*** Material for this exercise Section Begins ***

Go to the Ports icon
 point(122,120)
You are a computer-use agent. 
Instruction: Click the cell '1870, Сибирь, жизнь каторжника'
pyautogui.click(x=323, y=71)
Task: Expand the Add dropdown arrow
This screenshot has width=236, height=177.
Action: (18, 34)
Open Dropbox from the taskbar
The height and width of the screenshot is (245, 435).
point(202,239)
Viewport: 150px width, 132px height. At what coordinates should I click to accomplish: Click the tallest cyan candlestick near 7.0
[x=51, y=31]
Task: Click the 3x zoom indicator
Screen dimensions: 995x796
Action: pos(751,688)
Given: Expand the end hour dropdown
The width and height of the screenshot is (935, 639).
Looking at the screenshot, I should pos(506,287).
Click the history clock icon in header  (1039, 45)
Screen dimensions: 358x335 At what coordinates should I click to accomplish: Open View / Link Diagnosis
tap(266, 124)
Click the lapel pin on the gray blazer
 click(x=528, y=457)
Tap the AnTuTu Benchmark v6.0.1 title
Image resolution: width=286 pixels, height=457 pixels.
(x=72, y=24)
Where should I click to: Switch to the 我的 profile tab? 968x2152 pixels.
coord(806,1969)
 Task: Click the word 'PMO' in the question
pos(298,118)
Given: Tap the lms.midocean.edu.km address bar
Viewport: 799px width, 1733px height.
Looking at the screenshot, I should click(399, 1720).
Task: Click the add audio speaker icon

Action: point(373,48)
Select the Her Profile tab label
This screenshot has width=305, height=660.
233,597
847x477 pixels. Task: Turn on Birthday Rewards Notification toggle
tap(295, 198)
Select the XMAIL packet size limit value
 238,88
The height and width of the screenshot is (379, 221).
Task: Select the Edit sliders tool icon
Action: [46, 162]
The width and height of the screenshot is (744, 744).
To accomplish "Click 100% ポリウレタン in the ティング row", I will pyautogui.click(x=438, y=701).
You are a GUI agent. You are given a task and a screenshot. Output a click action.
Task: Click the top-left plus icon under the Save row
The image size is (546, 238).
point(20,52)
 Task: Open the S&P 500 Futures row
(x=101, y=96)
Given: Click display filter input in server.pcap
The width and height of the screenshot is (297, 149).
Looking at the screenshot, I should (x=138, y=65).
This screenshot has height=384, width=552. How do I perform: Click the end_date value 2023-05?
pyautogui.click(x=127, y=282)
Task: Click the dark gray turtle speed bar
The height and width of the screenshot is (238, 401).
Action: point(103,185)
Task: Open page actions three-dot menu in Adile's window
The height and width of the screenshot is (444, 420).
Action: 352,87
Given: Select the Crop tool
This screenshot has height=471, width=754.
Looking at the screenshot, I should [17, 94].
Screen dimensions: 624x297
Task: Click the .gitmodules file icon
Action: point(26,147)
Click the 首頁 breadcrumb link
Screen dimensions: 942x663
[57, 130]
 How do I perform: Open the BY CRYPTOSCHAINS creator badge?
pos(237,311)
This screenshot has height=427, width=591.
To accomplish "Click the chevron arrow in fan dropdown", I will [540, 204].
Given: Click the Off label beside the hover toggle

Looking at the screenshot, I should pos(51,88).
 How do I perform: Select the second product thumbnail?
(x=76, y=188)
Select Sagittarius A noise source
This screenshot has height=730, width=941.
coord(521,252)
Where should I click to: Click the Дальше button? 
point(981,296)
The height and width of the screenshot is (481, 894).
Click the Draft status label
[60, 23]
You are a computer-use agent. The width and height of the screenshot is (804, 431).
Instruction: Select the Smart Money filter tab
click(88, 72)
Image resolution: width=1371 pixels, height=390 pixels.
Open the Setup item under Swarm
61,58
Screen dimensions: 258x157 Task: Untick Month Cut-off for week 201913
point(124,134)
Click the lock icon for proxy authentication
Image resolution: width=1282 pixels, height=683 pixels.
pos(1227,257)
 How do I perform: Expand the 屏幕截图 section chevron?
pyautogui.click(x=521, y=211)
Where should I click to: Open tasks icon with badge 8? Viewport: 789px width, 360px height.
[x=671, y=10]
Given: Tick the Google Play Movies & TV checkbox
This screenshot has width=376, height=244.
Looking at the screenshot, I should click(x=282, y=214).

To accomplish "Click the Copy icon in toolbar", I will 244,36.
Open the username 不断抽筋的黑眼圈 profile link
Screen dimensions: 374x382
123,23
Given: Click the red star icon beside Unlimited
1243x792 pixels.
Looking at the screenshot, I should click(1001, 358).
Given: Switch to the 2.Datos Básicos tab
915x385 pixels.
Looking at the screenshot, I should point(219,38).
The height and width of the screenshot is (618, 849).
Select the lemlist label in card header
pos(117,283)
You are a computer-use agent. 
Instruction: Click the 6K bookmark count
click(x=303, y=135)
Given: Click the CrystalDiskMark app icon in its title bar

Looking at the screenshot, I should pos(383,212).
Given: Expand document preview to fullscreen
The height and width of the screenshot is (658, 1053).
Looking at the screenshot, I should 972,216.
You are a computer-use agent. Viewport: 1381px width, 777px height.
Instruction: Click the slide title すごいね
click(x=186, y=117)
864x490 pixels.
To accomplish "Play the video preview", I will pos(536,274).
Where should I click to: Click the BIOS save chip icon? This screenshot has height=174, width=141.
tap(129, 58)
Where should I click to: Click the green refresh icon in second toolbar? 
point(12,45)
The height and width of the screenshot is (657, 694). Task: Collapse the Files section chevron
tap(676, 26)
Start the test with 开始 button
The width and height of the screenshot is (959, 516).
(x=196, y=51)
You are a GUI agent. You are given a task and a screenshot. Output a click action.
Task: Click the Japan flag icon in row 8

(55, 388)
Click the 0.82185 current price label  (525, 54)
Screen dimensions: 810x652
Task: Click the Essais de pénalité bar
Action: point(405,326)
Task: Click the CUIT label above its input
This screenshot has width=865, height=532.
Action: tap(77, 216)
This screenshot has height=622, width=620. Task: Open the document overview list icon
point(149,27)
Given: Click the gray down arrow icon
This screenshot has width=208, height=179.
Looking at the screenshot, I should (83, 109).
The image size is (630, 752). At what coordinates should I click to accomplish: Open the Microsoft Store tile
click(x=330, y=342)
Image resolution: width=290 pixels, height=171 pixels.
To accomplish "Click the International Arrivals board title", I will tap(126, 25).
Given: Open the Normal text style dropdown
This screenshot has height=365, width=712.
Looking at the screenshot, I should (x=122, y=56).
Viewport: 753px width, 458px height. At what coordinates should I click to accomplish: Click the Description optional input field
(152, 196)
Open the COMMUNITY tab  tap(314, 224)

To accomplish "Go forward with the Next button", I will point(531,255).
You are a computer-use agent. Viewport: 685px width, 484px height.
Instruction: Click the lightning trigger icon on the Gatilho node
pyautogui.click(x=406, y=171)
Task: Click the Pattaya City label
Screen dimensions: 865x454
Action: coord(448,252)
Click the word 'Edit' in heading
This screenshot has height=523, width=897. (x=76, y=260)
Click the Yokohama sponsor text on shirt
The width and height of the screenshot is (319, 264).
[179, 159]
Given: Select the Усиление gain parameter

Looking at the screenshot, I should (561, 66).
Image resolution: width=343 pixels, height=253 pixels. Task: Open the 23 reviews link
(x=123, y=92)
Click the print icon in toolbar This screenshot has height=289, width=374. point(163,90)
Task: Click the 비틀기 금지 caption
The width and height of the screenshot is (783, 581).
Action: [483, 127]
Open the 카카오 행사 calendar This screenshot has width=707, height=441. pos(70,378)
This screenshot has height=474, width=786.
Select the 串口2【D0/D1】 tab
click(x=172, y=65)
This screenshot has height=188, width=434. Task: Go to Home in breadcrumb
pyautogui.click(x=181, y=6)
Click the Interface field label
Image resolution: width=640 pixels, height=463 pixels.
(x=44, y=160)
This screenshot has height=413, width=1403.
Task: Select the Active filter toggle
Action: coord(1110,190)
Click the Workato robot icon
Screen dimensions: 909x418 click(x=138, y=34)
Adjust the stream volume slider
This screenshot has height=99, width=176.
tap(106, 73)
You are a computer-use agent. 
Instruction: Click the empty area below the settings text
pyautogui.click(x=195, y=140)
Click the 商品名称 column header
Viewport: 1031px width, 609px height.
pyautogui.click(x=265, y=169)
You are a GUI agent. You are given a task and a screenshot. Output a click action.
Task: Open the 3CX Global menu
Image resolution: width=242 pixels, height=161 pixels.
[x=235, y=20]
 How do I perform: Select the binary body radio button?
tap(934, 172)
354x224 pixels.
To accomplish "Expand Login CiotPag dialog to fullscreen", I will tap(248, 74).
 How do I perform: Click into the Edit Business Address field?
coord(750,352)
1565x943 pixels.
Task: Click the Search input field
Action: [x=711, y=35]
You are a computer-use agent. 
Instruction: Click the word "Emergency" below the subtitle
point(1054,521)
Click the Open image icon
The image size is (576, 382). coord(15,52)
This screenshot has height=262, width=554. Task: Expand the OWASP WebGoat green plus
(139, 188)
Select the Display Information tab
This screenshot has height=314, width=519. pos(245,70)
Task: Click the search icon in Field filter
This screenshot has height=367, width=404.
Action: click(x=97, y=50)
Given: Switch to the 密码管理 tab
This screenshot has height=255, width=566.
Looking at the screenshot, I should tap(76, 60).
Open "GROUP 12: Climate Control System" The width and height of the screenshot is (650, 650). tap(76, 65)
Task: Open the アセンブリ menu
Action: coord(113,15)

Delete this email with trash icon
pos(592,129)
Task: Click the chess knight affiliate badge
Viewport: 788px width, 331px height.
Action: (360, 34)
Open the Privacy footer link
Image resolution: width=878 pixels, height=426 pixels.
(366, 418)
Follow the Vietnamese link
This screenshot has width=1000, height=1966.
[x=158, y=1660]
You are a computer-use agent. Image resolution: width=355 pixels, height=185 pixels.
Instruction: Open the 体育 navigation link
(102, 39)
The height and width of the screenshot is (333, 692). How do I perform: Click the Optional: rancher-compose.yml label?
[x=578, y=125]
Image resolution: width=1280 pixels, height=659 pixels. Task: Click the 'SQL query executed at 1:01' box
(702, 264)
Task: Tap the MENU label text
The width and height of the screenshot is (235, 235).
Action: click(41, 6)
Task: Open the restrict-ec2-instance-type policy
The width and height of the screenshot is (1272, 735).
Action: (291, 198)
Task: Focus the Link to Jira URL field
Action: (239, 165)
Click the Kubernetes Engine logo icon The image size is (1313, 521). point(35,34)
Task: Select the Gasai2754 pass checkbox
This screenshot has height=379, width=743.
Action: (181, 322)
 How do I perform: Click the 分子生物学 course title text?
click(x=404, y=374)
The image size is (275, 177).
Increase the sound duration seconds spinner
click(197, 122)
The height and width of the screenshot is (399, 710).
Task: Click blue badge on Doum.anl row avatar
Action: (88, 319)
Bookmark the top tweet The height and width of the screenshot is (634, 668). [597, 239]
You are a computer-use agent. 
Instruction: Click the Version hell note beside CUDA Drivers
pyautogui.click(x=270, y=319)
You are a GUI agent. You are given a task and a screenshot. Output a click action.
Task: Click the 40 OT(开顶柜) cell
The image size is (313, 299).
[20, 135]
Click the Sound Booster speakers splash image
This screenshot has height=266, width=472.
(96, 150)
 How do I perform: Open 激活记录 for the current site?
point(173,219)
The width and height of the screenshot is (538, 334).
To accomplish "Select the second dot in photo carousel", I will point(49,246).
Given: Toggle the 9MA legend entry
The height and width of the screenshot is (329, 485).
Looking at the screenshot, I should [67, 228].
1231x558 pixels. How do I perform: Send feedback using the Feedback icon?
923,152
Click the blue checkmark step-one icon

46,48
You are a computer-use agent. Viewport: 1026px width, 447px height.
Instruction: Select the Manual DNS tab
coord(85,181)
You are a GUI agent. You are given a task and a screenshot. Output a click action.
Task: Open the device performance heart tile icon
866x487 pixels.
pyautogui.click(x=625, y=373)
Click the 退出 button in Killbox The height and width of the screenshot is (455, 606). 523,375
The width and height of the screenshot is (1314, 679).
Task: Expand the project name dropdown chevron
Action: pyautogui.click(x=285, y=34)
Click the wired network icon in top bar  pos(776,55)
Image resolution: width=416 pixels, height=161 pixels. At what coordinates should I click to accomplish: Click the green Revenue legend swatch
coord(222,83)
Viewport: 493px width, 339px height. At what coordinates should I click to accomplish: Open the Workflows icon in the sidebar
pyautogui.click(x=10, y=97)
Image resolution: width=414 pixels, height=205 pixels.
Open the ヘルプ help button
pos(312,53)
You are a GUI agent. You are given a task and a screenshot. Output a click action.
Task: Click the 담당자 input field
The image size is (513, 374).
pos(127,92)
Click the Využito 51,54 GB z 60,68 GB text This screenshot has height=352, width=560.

*** Material for this exercise Section Ends ***

[Assignment]
In the listing above, find the line containing "The image size is (313, 299)." and the line containing "Task: Open the device", then retype both and every line between them exactly, with nothing else.

[Answer to this task]
The image size is (313, 299).
[20, 135]
Click the Sound Booster speakers splash image
This screenshot has height=266, width=472.
(96, 150)
 How do I perform: Open 激活记录 for the current site?
point(173,219)
The width and height of the screenshot is (538, 334).
To accomplish "Select the second dot in photo carousel", I will point(49,246).
Given: Toggle the 9MA legend entry
The height and width of the screenshot is (329, 485).
Looking at the screenshot, I should [67, 228].
1231x558 pixels. How do I perform: Send feedback using the Feedback icon?
923,152
Click the blue checkmark step-one icon

46,48
You are a computer-use agent. Viewport: 1026px width, 447px height.
Instruction: Select the Manual DNS tab
coord(85,181)
You are a GUI agent. You are given a task and a screenshot. Output a click action.
Task: Open the device performance heart tile icon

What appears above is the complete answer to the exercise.